[[ MATERIAL SHOWN open ]]

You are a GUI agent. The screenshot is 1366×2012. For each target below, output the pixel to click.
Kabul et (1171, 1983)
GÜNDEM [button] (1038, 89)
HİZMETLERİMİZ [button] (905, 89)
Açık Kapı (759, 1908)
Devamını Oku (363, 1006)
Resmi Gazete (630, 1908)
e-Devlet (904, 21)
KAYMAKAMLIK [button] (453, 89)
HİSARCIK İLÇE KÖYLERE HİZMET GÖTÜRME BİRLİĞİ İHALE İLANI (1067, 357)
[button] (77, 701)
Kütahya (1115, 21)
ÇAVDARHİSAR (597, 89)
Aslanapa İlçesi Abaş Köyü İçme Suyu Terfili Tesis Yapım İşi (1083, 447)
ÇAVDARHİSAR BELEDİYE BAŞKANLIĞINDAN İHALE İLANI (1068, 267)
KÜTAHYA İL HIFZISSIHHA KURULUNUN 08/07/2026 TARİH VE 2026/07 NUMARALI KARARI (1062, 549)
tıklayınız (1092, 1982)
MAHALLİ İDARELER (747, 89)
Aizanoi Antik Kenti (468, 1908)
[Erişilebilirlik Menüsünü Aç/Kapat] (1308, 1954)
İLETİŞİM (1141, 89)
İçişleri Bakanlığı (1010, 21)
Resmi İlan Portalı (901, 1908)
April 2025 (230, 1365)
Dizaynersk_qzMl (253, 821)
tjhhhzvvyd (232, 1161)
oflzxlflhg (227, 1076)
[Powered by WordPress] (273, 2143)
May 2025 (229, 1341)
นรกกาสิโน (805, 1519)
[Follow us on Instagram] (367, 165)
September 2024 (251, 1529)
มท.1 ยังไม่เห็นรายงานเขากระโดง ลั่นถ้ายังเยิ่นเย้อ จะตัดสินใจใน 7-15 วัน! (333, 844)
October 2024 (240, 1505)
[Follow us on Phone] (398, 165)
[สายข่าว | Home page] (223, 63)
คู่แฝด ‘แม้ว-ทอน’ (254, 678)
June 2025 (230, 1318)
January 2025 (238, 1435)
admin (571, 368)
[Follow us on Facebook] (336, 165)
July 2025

[[ MATERIAL SHOWN closed ]]

_THE PROBLEM_
Reproduce every line in the data that has the word "button" in it.

_SOLUTION FOR THIS TASK_
GÜNDEM [button] (1038, 89)
HİZMETLERİMİZ [button] (905, 89)
KAYMAKAMLIK [button] (453, 89)
[button] (77, 701)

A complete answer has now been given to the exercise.